The hum of the pesky mosquito is getting louder. Not only are diseases like Dengue and Chikungunya becoming a growing concern, but now, there are news reports that the deadly Zika virus is also knocking our doors.

twitter-logo E Kumar Sharma   New Delhi     Last Updated: September 13, 2016  | 13:27 IST
Mosquito Blues: Sri Lanka becomes malaria-free; India lost a chance in the 1960s, can we do it by 2030?

The hum of the pesky mosquito is getting louder. Not only are diseases like Dengue and Chikungunya becoming a growing concern, but now, there are news reports that the deadly Zika virus is also knocking our doors. All these diseases are spread through a mosquito bite. Infact, after Zika was first detected in Brazil in 2015, Dr. Kleber G Luz, an infectious diseases specialist at the Federal University of Rio Grande do Norte in Brazil and one who attended some of the first patients of this virus, told Business Today that India, too, needs to be worried about Zika. He said: "India is a big country. People travel within India and out of the country all the time and most importantly, while India doesn't have rainforest like Amazon in Brazil, still India has plenty of mosquitoes." But, at the moment, it is not Zika that is hurting. What is stinging the mind space of many Indians is the development next door in Sri Lanka.  

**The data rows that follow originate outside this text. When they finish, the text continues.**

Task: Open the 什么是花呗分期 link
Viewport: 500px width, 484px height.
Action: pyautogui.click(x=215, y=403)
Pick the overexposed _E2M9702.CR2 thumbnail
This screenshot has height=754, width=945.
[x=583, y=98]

On September 5th, the World Health Organisation certified island-nation Sri Lanka as malaria-free after a long battle against the life-threatening disease. Whereas, India, almost 50 times in area compared to Sri Lanka, is still grappling with the disease as one to two million malaria cases are reported in the country every year, though numbers are under-reported. Many cases and deaths, especially in remote, tribal locations and disturbed areas do not get reported and in many cases the cause of death is also not clearly assigned.

The story was not always bad like this. In fact, in 1960s, India was pretty close to not only eliminate malaria, but eradicate it. The main weapon to deal with malaria at that time was the DDT spray, a powerful insecticide against the Anopheles mosquito, the main carrier or the host for malaria parasite. But in 1970s, the cases of malaria start increasing. "This happened due to a bit of complacency which led to some laxity in the programme. Plus, by then even DDT resistance may have developed," feels Dr Sowmya Swaminathan, director general of Indian Council of Medical Research (ICMR). But, she sees some improvement in the situation as some states like Punjab are looking poised to get to a stage of eliminating malaria, however, there are still regions where problems exist.

In fact, malaria has become a complex problem today with a rise in number of drug resistance cases and its inter linkages with the patterns of human habitation and health. Malaria cases are surfacing in areas where population is more prone to hunger and undernourishment.

"The most-affected areas in India are in the central belt - Madhya Pradesh, Chhattisgarh, Jharkhand and North East - but today we have good tools. We have good treatment for malaria, we have good diagnosis system and we are looking at vector control through means other than medicines in the form of supply of bed nets," says Dr Neena Valecha, scientist and director, National Institute of Malaria Research of the Indian Council of Medical Research.  She feels with good implementation, proper supply chain, quick diagnosis and patients care, the goal to be malaria- free by 2030 should be attained.

So, are we on the track to eliminate the disease? Dr. Valecha says: "we have reached the community-level diagnosis and treatment, which is to be strengthened further. Also, in keeping with the commitment made to eliminate malaria by 2030, the government has prepared a national framework for malaria elimination that was launched in February this year. Along with that each state has been asked to give its plan of action (since it is a state subject though the elimination programme is being driven at the central level)." Further, she said there are other initiatives at work. For instance, she said, "we are also researching on early case management in Odisha (which has a relatively high annual parasite incidence for malaria - number of cases per thousand population in a year)."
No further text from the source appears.